III. Why low-code/no-code platforms aren’t the answer
While low-code/no-code can accelerate some aspects of application development, it does not eliminate code. When you need to build anything complex or innovative, you inevitably have to stitch together components of the application together using code. And when it comes time to manage, change, debug, and test apps, all that code inevitably results in all the forms of tech debt detailed above, from slower deployments and app versioning problems to security and integration issues.
Low-code/no-code solutions also come with other shortcomings, including:
- Proprietary scripting. This requires time and resources spent on training, cutting into developer productivity.
- Rigidity. Upgrades, enhancements, and integrations tend to be slower and more expensive than expected—and often come with security risks.
- Closed standards. Low-code/no-code platforms are generally built on closed standards, which makes it more difficult to work with modern UI technologies.
- Not cloud-native. Many of the largest low-code/no-code platforms were developed before the advent of the cloud, making cloud migrations problematic, even impossible.
IV. How Unqork’s zero-code approach eliminates technical debt before it happens
Most tech debt boils down to the cost of maintaining (i.e. painstakingly fixing and/or updating existing code). And enterprises often run hundreds of codebases—sometimes even thousands. As we have seen, all those languages and lines of code add up to a huge problem when it comes to security, scalability, and maintenance.
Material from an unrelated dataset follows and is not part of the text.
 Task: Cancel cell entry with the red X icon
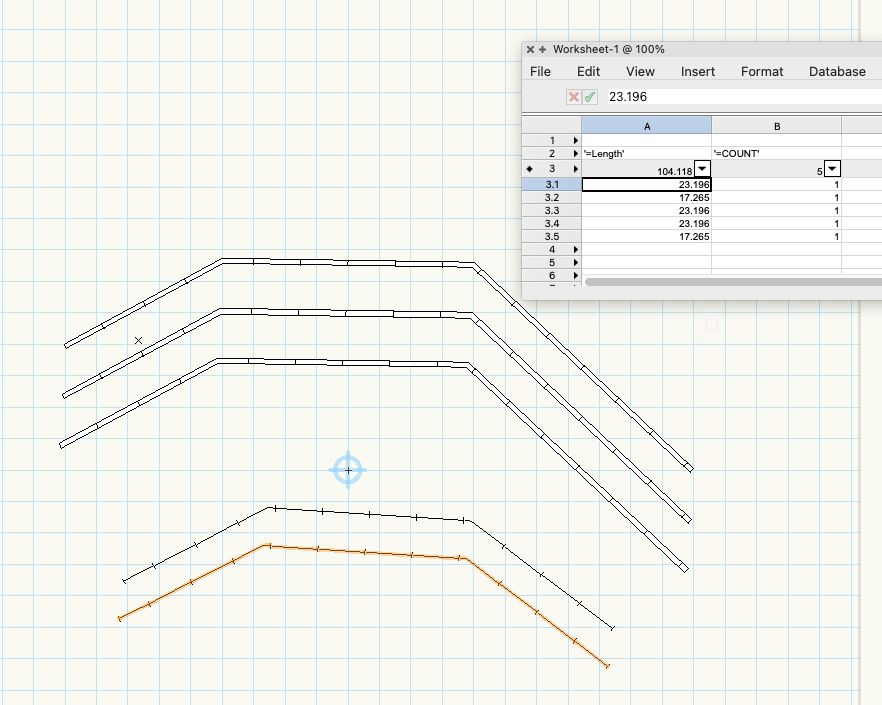click(x=573, y=97)
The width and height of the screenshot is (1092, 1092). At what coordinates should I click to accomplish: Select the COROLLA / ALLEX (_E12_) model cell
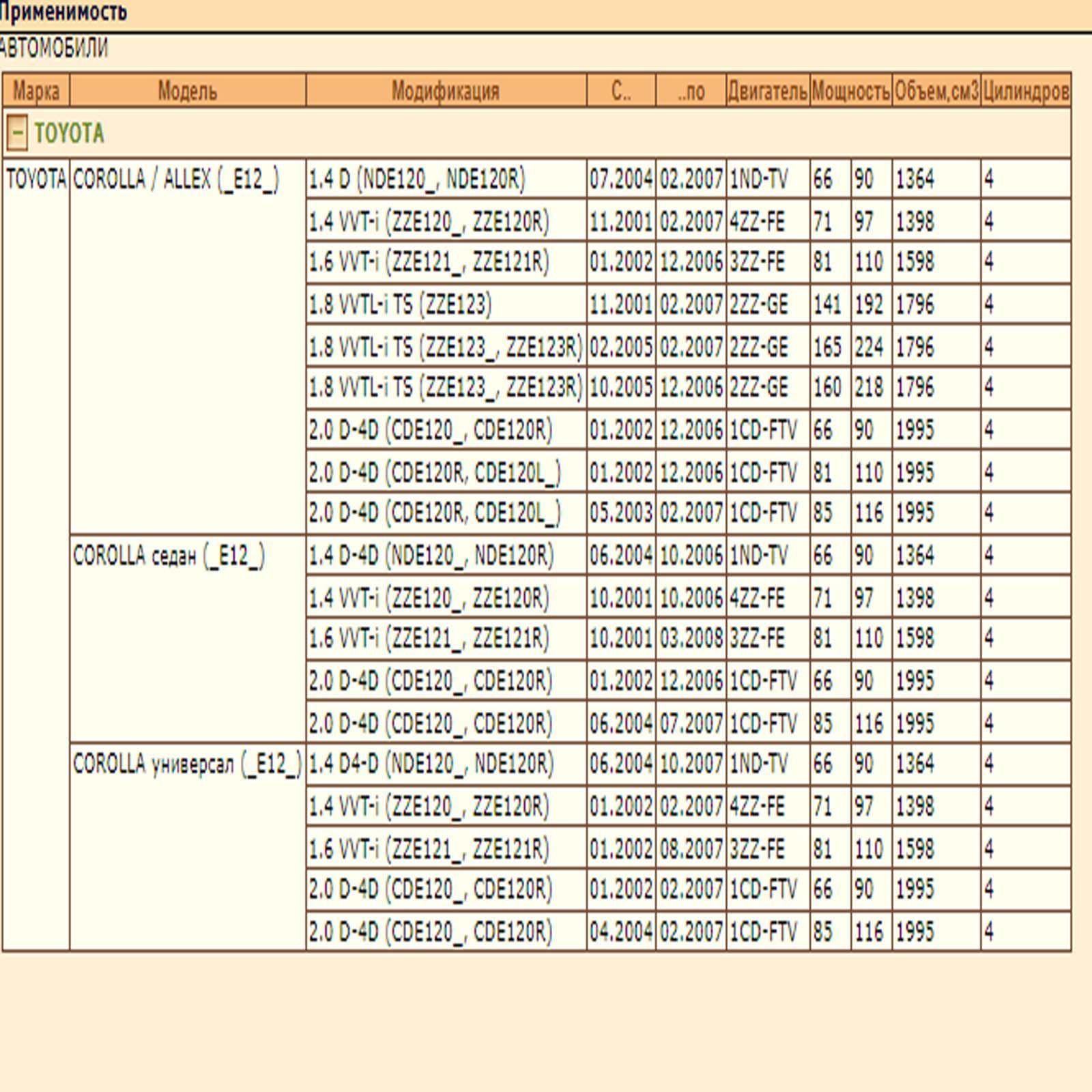pyautogui.click(x=176, y=179)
Uniquely, the Unqork Enterprise App Cloud enables you to build applications that are “pure configurations”—even for sophisticated, complex, enterprise-grade apps. Developers create them in a visual, drag-and-drop environment, all with zero code. This is possible because Unqork handles 100% of the underlying code—along with the security, compliance, and upgradeability challenges that come with it. Here is a deep dive on codeless architecture that explains how it’s revolutionizing application development.
As a result, there is no proprietary script because, again, there is no scripting at all. Integrations, iterations, and enhancements become much faster and easier to build, test, and deploy. As a result, organizations can focus precious resources on business innovation, unlock true business agility, and meet changing customer demands.
“We were saddled with tech debt from legacy systems that we just couldn’t scale,” says Amy Friedrich President of US Insurance Solutions, Principal . “We couldn’t get it to work together. So when Unqork articulated that’s what they do, we’re like ‘We’re in! We’ll partner. Let’s grow together.’”
Here are the ways that Unqork accelerates development, provides insights on how to measure technical debt, and eliminates both coding and technical debt across the software development life cycle (SDLC):
Infrastructure planning & management
- No need to purchase or manage servers
- No dependencies to install
- No DNS to configure or URLs to hook up
- No manual management of scalability or availability
UI/Application development
- No need to need to master HTML/Javascript (or any code)
- No need to connect fields to databases
- No need to manually implement validations
- No need to manually build validation displays
Integrations
- No need to understand how to make requests or find libraries, codes, etc.
- No need to create secure store for credentials
- No need to manually build out logic of multiple authentication types
Database management
- No need to set up databases or establish connectivity
- No need to run commands to create or alter tables
- No queries to write
- No time or effort to scale or manage availability
Security
- No manual setup of secure user authentication
- No manual setup of secure data storage and encryption
- No manual setup for resiliency against cyber attacks
Deployment
- One-click deployments and rollbacks
- No broken builds
- No time spent on managing builds
Upgrades & optimization
- Only upgrade your business logic
- No code changes when upgrading applications
- No need to upgrade underlying tech as it evolves
While the Enterprise App Cloud speeds and simplifies development, it is the value it delivers across the software development life cycle that makes it a truly transformational technology.